PAGE EXTRACT:
[Start of section]
Creative Chats
and getting over my fear of public speaking (sort of)
Years ago, I told my boss (multiple bosses actually) that if they made me do a public speaking course to present in front of people I would quit. I never took jobs where this was required anyway, so how did this keep happening? I was usually a role below those who would speak at events or present, probably a role below that one too, and yet somehow, it always came up. I look back now and remember a few of my employers quite sincere in something they saw in me, “really, I think you should face your fear because you would be great at it”, but I had made up my mind. I had a real fear that others just couldn’t understand. I don’t even know where it came from? But when I stood up infront of people it felt palpable. I was the awkward kid who was on the school debating team, who did lounge dance performances in front of my parents (and their friends) regularly…. And I loved it! But somewhere along the way fear took place with my confidence and employers were able to sniff that out.
I kept telling myself the same story, ‘you can’t, you can’t, you can’t’. I didn’t even make a speech at my own wedding (which I regret). The moment things would fall silent and lots of eyes looked expectantly at me I would get shaky, short of breath and forget everything. Why on earth would I WANT to do that? Why push through?
[End of section]
GIVEN RECORDS:
[Start of section]
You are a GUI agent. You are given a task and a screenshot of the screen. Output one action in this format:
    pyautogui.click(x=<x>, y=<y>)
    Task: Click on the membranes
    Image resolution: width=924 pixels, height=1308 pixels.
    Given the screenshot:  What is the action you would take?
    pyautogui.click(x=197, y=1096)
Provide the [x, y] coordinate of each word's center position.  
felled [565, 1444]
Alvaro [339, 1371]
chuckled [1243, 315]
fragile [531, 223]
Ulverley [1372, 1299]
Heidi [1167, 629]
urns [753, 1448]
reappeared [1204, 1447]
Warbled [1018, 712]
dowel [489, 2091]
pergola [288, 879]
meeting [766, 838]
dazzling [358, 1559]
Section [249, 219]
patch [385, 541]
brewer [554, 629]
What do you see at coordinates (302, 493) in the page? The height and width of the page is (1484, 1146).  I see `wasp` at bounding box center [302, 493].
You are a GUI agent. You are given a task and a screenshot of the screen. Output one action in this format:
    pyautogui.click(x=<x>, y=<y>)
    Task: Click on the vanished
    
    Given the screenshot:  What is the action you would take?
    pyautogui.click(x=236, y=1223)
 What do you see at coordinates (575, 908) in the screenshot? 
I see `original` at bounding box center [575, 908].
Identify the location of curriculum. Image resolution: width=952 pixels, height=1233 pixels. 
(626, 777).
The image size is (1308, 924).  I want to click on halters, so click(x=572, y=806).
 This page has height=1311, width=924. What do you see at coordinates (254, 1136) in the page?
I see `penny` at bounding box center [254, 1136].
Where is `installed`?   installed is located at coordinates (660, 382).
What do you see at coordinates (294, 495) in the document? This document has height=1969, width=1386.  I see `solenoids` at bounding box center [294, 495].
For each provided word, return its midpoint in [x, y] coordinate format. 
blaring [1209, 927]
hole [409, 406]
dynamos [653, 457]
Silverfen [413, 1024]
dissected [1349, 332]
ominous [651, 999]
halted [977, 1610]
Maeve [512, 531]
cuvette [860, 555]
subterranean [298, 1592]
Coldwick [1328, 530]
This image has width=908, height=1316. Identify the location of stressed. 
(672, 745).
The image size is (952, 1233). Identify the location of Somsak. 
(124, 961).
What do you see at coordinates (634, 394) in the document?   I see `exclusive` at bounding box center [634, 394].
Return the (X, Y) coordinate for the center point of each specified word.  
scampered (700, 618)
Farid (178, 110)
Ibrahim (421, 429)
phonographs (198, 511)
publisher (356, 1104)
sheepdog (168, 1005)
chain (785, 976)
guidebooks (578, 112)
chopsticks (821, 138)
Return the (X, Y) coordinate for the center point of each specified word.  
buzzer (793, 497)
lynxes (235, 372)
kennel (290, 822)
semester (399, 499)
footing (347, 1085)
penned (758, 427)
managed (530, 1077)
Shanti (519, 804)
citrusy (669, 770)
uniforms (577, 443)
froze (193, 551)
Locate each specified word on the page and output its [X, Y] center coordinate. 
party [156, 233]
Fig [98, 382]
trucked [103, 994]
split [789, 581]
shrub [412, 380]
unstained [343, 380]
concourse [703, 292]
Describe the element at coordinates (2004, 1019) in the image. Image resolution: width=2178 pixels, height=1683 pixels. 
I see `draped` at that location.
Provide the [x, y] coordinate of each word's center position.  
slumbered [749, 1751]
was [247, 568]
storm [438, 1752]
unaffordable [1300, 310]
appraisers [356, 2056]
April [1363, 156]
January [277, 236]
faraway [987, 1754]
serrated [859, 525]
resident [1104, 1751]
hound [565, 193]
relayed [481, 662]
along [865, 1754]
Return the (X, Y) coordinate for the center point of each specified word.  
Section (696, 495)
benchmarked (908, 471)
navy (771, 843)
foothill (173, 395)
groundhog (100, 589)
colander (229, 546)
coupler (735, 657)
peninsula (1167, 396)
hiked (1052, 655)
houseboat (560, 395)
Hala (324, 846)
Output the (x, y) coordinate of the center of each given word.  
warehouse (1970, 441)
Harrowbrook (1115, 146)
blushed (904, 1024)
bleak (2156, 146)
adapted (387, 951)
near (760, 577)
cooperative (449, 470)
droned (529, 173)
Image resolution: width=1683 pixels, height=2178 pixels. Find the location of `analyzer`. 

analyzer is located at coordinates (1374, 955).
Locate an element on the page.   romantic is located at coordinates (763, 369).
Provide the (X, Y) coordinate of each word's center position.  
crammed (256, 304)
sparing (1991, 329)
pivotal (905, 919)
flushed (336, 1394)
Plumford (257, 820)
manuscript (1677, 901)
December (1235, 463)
[End of section]
WORK TO COMPLETE:
a – In the public speaking post, why does the writer ask, "Why on earth would I WANT to do that?"
b – Echo the public speaking post from "I kept telling" to "Why push through?".
c – Proceed with the public speaking post, starting after its last sentence.

TASK ANSWERS:
a – Whenever things fell silent and many eyes looked expectantly at the writer, they would become shaky and short of breath and forget everything. Facing that experience seemed like something no one would want to do.

b –
I kept telling myself the same story, ‘you can’t, you can’t, you can’t’. I didn’t even make a speech at my own wedding (which I regret). The moment things would fall silent and lots of eyes looked expectantly at me I would get shaky, short of breath and forget everything. Why on earth would I WANT to do that? Why push through?

c –
WELL… fast forward many years and 3 children later, I have been on radio multiple times, live television for an interview, and this week I hosted a creative seminar for 25 people in Australia and spoke at a charity event on a panel in front of 100 people. Am I the same person? Yes and No. When I began my journey as an author I thought it was perfect! As an introvert (or textrovert) I was able to reach people with what I wanted to say without having to physically show up anywhere. But over the years this began to change. There were book launch events, speaking events, seminars, podcasts… it was sort of expected I do these things. Obviously the choise is ultimately mine, but I began to shift my thinking from ‘I can’t’ to ‘I can and I will’. Because it was a huge compliment, and because I felt so passionate about what I was speaking on that eventually the fear of staying silent became bigger than the fear of being seen.
I was able to gently tip toe into my fear in the begnning (far before being launched into live TV), which made it that much easier because it felt like practice, and I could talk about what I knew with certainty and confidence. Once a question as simple as ‘tell me a little about yourself’ would have my heart racing, now I realise, it really isn’t as daunting as it seems. Showing up as myself used to scare me, and now I am asked to speak simply AS myself, and shouldn’t we all approach speaking this way? I am not discrediting the fear mind you, bedcause it CAN be scary - people feeling as if they know you to suddenly meet you is nerve wraking, what if you dissapoint them? What if you’re just one giant imposter? (it has taken a lot of work to move past this)… but I am pleased to say my breakthrough year has been this one.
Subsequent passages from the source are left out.